Whitehead literalises the underground railroad of the book’s title, using it as the engine that drives Cora from state to state on her escape, experiencing different aspects of the slave experience. Whitehead moves Cora through time as well as space, enabling him to fictionalise real events that took place over American history. This is an analogue of Pilgrim’s Progress, or the copy of Gulliver’s Travels Cora finds in the library: a journey that is enabled and hindered by people she encounters, and tempting her to end her travelling and settle at various points on her way.
Cora’s journey is one from a closeted, pastoral existence to increasing social and political awareness, and growing personal agency.

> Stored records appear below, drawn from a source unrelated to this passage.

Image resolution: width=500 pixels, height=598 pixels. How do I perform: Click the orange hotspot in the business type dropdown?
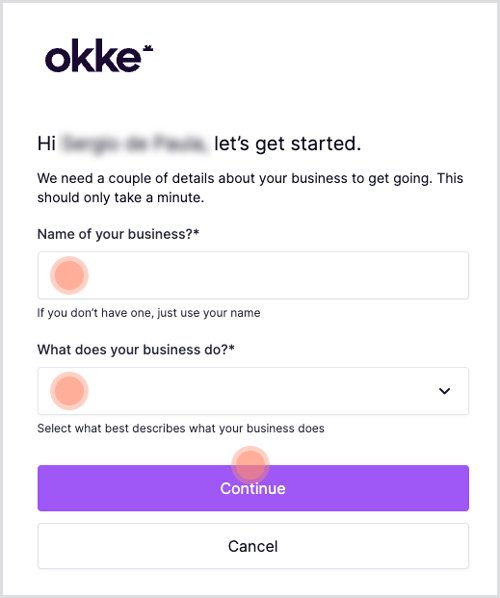point(69,391)
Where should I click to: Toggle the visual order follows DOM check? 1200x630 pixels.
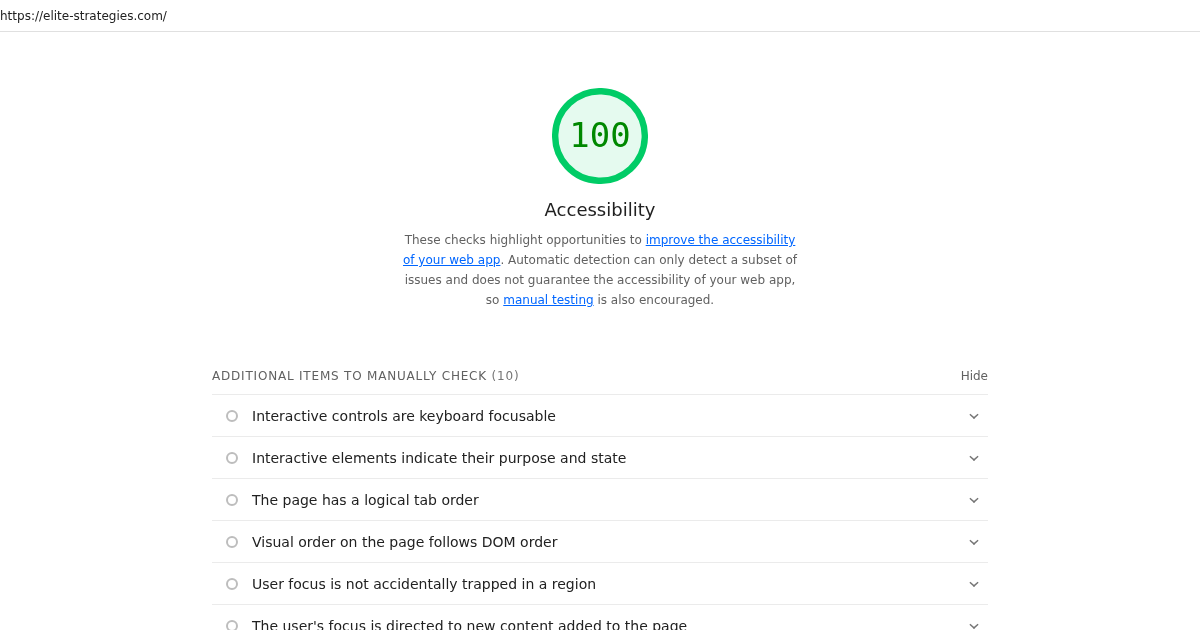point(973,541)
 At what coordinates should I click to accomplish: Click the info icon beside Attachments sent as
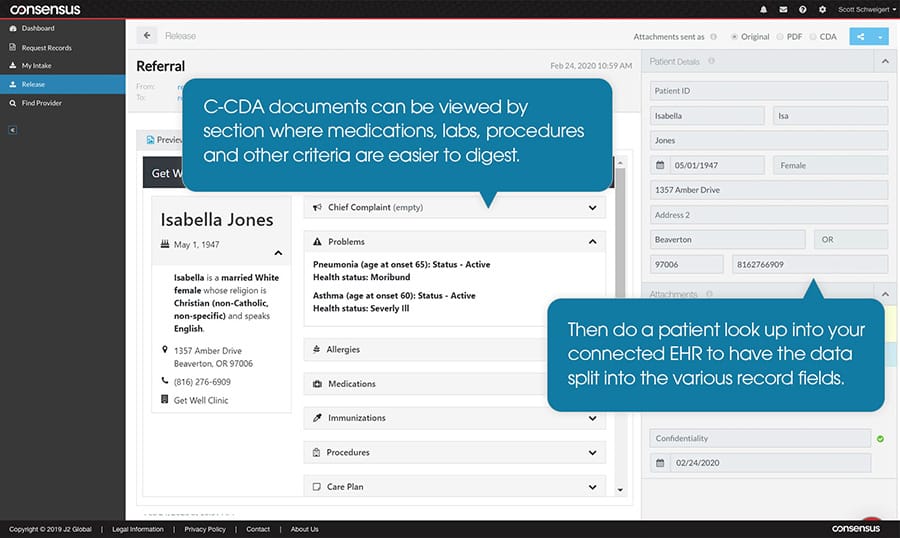click(x=713, y=37)
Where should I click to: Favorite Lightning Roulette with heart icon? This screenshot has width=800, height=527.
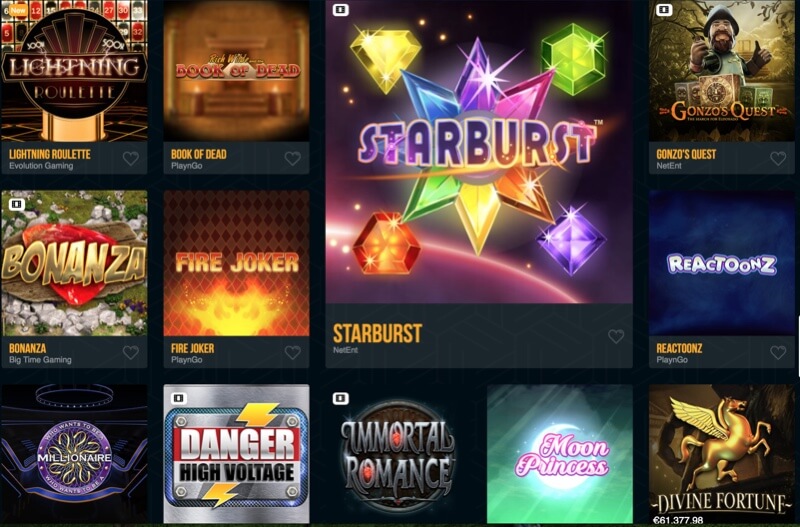(x=131, y=159)
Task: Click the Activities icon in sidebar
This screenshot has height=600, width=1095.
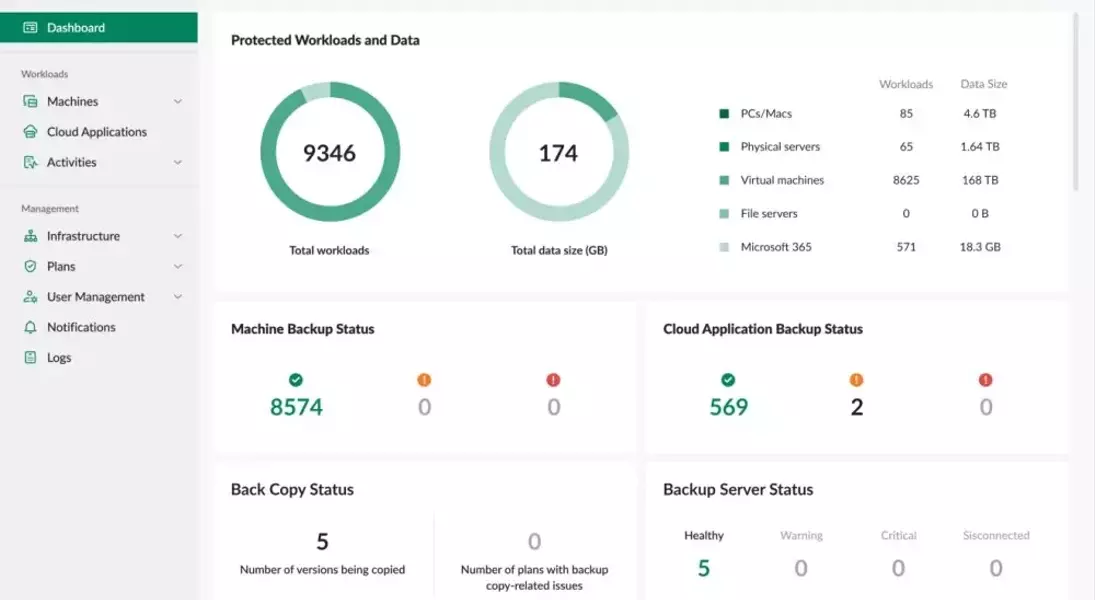Action: [x=30, y=162]
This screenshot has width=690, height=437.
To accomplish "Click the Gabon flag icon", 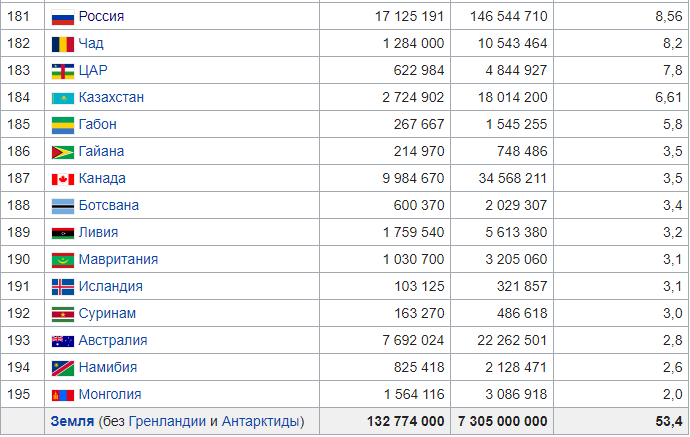I will (x=62, y=125).
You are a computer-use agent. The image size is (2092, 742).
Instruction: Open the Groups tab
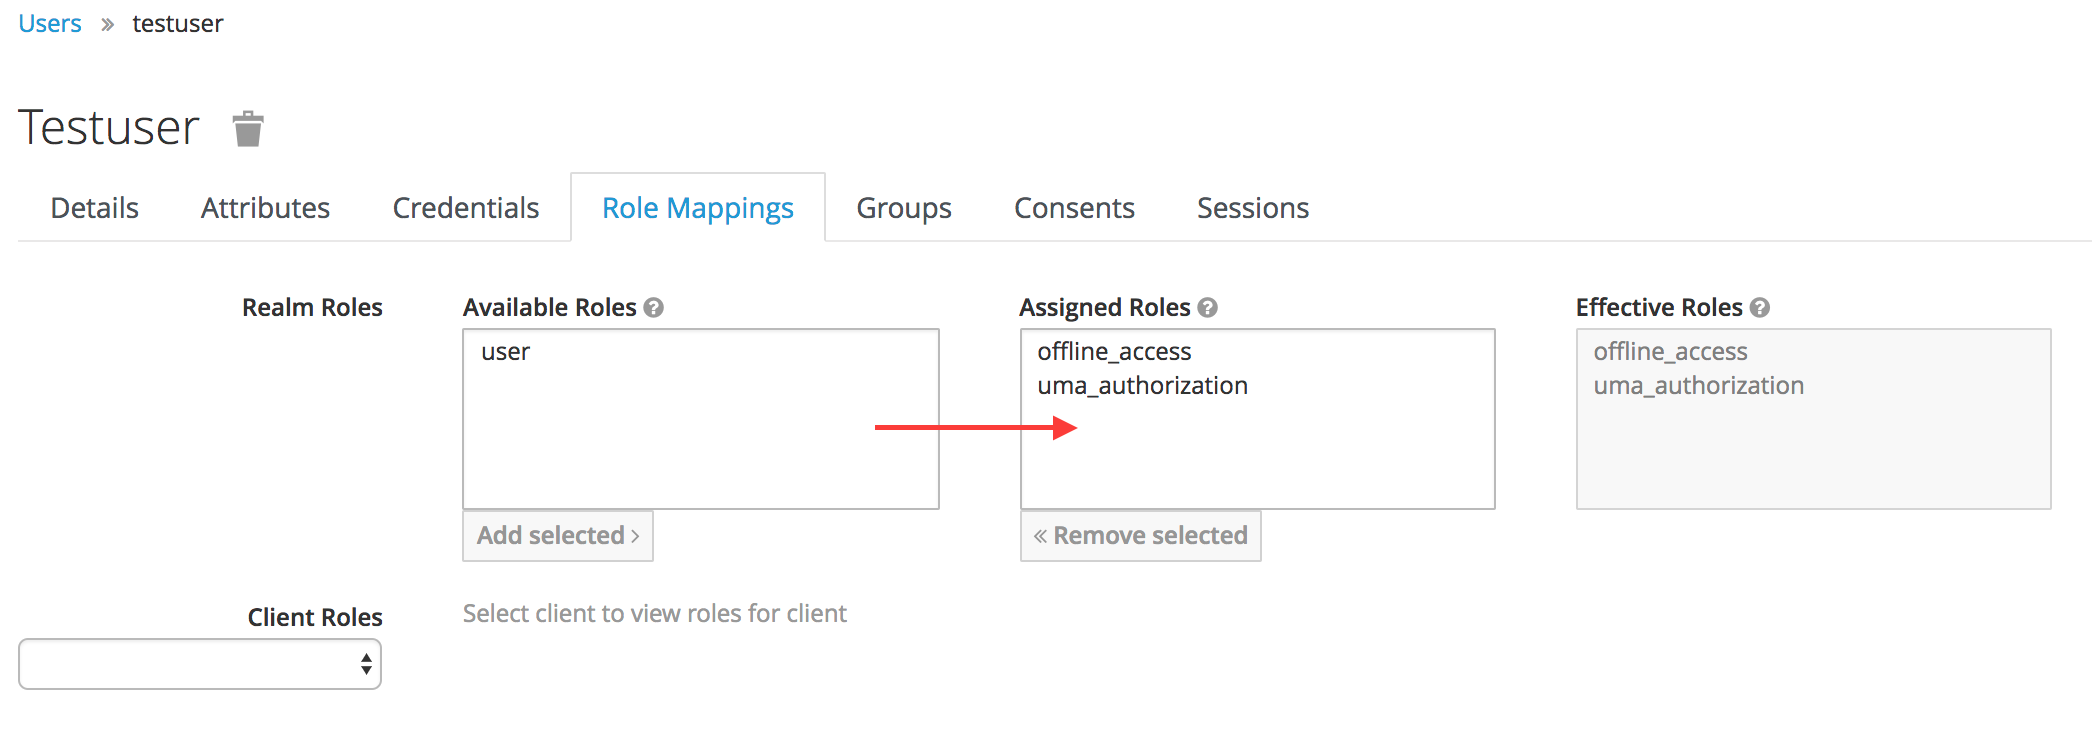tap(904, 208)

Each step on her journey broadens her understanding of the world and increases her dissatisfaction, showing a different aspect of the discrimination and exploitation suffered by black people, both enslaved and free. Some of that is obvious: the cruel plantation owners or the weekly lynchings of escaped slaves. But some of it is much more subtle and insidious, including the benevolent white people seeking to instil their own values and practices, a thin veneer of tolerance concealing medical experimentation and other forms of control.
Most of all, The Underground Railroad shows how people are active and complicit in perpetuating systems of oppression. The system sets people against each other, even those that might appear at first blush to be natural allies. Poor Irish immigrants like the maid Rose are keen to separate themselves from those at the bottom of the heap; others find it an outlet for their saviour complexes; still others live in fear of setting themselves against their neighbours by standing up against poor treatment.
Ultimately, Cora’s choice is one to pursue and shape her own destiny, rather than to fall into the choices and structures of others. Freedom comes in many forms, but that is the only one that truly counts.